A clean schema does not happen by accident. It comes from a few deliberate decisions made early — and maintained consistently.

What every content record needs

At minimum, every content record in a structured publishing system should have:

  • A unique slug. Lowercase, hyphenated, stable. The slug is the identity of the record. Changing it breaks links.
  • A canonical URL. Explicit. Not derived at render time. The URL that all other references point to.
  • A status field. Published, draft, or archived. Only published records should appear in routing and sitemaps.
  • Timestamps. At minimum publish_date and updated_at. Used for sitemaps, sort orders, and freshness signals.
  • A template field. Which template renders this record. Makes rendering logic explicit rather than inferred from context.

What article records specifically need

Beyond the base fields, an article record should declare:

  • Category membership. A primary category path and optional secondary paths. The primary path drives breadcrumbs and routing. Secondary paths support cross-listing.
  • An excerpt. One to three sentences. Used in list views, sidebars, and machine summaries. Write it yourself — do not let it be auto-generated from the first paragraph.
  • Tags. Flat list. Lowercase, hyphenated. For cross-linking and filtering, not for replacing category structure.
  • Related content. An explicit list of related article slugs. Supplement with algorithmic matching, but give the system explicit relationships to start from.
  • SEO fields. Title and description as a nested object. Separate from the display title so you can optimise them independently.

What to avoid

A few patterns consistently create problems:

Derived fields stored as data. If a field can be calculated from other fields, do not store it. Store the source data and calculate at render time. Stored derived fields go stale.

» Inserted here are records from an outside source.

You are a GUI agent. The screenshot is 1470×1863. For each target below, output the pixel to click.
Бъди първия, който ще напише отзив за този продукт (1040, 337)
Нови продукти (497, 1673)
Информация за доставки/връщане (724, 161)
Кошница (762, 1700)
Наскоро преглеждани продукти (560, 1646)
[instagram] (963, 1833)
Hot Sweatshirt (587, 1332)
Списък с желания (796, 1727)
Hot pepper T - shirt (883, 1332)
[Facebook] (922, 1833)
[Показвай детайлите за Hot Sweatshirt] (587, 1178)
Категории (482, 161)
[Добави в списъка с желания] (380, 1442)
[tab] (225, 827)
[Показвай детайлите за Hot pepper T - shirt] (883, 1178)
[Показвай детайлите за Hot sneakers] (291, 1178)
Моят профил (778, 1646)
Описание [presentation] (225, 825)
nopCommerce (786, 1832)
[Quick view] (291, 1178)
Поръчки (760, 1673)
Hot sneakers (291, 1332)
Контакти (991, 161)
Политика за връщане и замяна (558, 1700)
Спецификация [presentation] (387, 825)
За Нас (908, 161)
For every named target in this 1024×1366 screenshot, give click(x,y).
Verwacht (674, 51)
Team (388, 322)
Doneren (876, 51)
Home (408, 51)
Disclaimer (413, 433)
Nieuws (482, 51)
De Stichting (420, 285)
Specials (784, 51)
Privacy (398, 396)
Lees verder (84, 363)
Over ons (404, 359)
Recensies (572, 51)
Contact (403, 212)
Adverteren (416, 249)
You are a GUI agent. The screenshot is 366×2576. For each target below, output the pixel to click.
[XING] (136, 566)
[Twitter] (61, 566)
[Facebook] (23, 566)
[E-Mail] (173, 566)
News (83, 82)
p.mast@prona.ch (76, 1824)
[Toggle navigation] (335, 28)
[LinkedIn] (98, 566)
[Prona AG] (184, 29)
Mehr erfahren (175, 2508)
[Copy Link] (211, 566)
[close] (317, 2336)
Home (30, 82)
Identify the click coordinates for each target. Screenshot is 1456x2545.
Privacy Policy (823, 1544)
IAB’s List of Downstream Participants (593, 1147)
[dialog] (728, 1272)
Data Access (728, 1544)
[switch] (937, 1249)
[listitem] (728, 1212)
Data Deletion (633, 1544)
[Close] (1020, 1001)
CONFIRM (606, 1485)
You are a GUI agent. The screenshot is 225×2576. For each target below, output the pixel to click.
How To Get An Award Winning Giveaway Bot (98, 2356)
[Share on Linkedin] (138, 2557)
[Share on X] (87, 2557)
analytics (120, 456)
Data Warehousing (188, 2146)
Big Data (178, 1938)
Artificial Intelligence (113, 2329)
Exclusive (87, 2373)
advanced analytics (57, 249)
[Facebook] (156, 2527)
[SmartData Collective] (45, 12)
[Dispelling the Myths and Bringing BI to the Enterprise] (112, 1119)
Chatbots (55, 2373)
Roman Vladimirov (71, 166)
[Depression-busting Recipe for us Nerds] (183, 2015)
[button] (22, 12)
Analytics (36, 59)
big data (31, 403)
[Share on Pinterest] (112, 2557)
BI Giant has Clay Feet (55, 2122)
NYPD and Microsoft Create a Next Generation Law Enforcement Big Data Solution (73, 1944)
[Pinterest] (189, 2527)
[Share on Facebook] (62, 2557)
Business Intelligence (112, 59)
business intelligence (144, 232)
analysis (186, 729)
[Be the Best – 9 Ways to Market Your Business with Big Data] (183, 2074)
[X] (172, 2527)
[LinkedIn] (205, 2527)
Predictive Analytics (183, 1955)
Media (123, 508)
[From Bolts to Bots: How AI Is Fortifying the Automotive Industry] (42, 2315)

Inconsistent field naming. If some records use publish_date and others use date or published_at, every consumer of the data has to handle all three. Pick one and enforce it.

Deeply nested structures for things that are actually flat. Tags do not need to be objects with IDs and labels — a flat array of strings is enough. Save nesting for things that genuinely require it.

Optional fields that become required in practice. If every article needs an excerpt to render correctly, the excerpt field should be required in your validation script, not optional in your schema.

The test of a good schema

Give a new AI coding assistant a single JSON record and ask it to create another one in the same format. If it can do that without looking at any other documentation, your schema is clear enough. If it needs to ask clarifying questions, your schema has ambiguity worth resolving.

That is not a trick. That is the practical standard for a schema that will hold up over time.